- - Monday, September 9, 2019

ANALYSIS/OPINION:

In 2018, global energy demand grew at its fastest pace in nearly a decade — roughly two times as fast as the average growth rate since 2010.

The challenge facing the world today is to meet this growing demand in an affordable, reliable and cleaner fashion. There is one nation uniquely situated to do all three: the United States.

Our technology and our environmental laws are among the strongest and most advanced in the world. That is why from 2007 through May of this year (the most recent data available), average monthly U.S. energy-related carbon dioxide (CO2) emissions decreased by nearly 13 percent (a reduction of over seven-and-a-half billion metric tons over that time) — even as United States energy production increased. Global energy-related CO2 emissions, in comparison, increased roughly 15 percent.

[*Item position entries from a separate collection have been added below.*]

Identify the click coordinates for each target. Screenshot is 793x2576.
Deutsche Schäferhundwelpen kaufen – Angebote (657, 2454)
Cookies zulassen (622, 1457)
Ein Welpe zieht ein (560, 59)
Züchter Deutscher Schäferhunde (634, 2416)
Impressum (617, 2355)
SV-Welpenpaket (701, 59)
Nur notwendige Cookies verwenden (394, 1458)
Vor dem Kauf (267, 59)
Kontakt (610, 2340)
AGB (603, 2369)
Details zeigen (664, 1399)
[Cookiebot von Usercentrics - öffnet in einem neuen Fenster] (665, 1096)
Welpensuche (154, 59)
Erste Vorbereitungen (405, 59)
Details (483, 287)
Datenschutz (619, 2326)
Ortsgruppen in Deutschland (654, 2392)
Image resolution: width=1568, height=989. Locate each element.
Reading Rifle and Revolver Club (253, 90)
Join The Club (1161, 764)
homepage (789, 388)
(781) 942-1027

And there’s more: Since 1990, total methane emissions from natural gas systems have fallen 18 percent while production has increased 55 percent. From 1990 to 2018, annual emissions of sulfur dioxide from coal-fired power plants fell by over 90 percent while emissions of nitrogen oxides fell by over 80 percent. And in the past decade alone, mercury emissions from power plants have decreased by nearly 90 percent.

The United States is now the number one oil and gas producer in the world. Yet, our air continues to get cleaner. From 1970 to 2018, the combined emissions of the six criteria pollutants dropped 74 percent (and emissions of all criteria pollutants continued to decline from 2016 to 2018). According to World Health Organization data, the United States has some of the lowest fine particulate matter levels in the world, more than five times below the global average, seven times below Chinese levels, and well below France, Germany, Mexico and Russia.



When it comes to supplying affordable and reliable energy in a manner that protects human health and the environment, the United States is the standard-bearer.

Those who oppose U.S. energy production, particularly fossil fuel production, are actually taking one of the most environmentally preferable energy sources off the table for the rest of the world.

We can’t deny that fossil fuels will continue to be an integral part of the world’s energy needs. Fossil fuels met nearly 70 percent of the global increase in energy demand; renewables were about 25 percent.

Rather than turning our back on our own resources and yielding the marketplace to China or Russia, we should want cleaner, more reliable American coal, oil and natural gas to power more homes and businesses throughout the world.

This is precisely what President Trump and his Administration are focused on.

The Environmental Protection Agency recently took action to accelerate the construction of pipelines and other important energy infrastructure projects. Section 401 of the Clean Water Act gives states a say in federally approved projects that would impact state water resources. Many states implement Section 401 faithfully. However, some do not. Some use it to kill projects altogether — and sometimes for reasons totally unrelated to water quality. New York Governor Andrew Cuomo used it to veto an important natural gas pipeline, for example. We issued a proposal to prevent state leaders from misusing their Section 401 authority to block critically important infrastructure.

We’re also lifting duplicative and unnecessary regulatory burdens off the backs of America’s energy producers through our recent methane rule. The previous administration imposed methane regulations that we believe are duplicative, unnecessary and not appropriate under the Clean Air Act.

Finally, our Affordable Clean Energy (ACE) rule puts an end to the job-killing Clean Power Plan. We are regulating CO2 emissions from the electric power sector in a manner that upholds the law and the relevant Supreme Court decisions and does not stifle innovation.

Coal use is rising worldwide, driven in large part by India, China and other Asian nations. Rather than punishing the United States’ production of coal, the ACE rule levels the playing field and encourages the development of cleaner technologies across the sector. These technologies can then be exported to other countries to improve the worldwide environment.

The world is using more energy. And someone is going to supply it. It could be China; it could be Russia; or it could be the United States — the cleaner, more reliable source.

If we truly care about improving lives and improving environmental outcomes, we should be strengthening domestic production and exporting American energy and cleaner technologies far and wide. That is what President Trump is doing. Under his watch, the United States became a net exporter of natural gas for the first time in nearly 60 years.

This progress will continue, and the world will be better for it.

Andrew R. Wheeler is the 15th Administrator for the Environmental Protection Agency.